There is an ancient tradition amongst our people where mark we events with reminders to bring them closely and mindfully to those times. Each holy day is an opportunity to recall experiences from our long past. We relive them through song, movement, food, ceremonies and hopeful prayers.
Thus, on Hanukkah we kindle tiny lights as a memorial to a festival of light. And during Purim and we revel in song and costume as we reenact an event millennia old. So too it is with Shavuot, often referred to as Pentecost. The prefix, penta meaning fifty, refers to a cataclysmic event which affected on a single tribe of people but whose power reverberates throughout the generations.
Some seven weeks of seven days after witnessing the terrible and raw power at the Sea of Reeds, the faithful found themselves at the foot of a towering mountain, Sinai.
Convulsing as if in labor, the earth trembled beneath the feet of the Sons of Israel. The mountain shook and the skies belched fire and cracked open the heavens. Terrified, the people watched as their leader ascended the mountain to receive the word.
Shavuot always comes on the 50th day after the Exodus, as an eternal reminder of God’s gift to community. That one event so many millennia ago has irrevocably he changed the path of mankind. That revelation of the will of God set a new standard morality for all people.

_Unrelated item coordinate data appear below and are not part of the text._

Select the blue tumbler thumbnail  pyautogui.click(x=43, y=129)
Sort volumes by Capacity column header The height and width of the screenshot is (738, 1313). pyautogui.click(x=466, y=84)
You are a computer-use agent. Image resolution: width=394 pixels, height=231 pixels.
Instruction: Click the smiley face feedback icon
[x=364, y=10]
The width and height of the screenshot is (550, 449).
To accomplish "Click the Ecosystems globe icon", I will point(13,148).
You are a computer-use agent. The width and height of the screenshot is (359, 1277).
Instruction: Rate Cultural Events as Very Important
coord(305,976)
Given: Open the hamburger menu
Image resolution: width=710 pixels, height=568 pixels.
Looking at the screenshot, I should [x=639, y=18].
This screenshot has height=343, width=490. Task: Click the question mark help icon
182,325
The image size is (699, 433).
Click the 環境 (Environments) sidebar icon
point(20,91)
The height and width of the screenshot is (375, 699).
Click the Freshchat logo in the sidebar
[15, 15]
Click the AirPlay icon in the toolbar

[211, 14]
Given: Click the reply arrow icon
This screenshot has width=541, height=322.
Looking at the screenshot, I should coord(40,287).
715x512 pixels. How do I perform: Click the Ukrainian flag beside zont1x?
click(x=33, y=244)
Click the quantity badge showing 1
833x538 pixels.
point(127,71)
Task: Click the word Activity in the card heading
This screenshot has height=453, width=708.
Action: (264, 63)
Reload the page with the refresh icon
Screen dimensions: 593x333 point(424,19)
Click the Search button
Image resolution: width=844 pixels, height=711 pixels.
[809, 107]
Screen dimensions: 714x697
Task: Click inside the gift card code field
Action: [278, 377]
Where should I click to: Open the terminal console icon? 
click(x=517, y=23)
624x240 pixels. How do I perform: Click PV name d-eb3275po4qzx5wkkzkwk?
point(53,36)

Beginning with the 10 Ordinances and culminating in the Five Books of Law, a new yardstick of acceptable moral behavior was now in place. Mankind was no longer free to kill with impunity or create his or her own standard of good behavior but instead had to rely upon an independent code of justice.
Beginning the emergence of three stars in the heavens and lasting until late in the evening on the anniversary of that event Jews gather in homes and Synagogues to recall the day when Moses climbed Mount Sinai amidst the deafening roar above and below.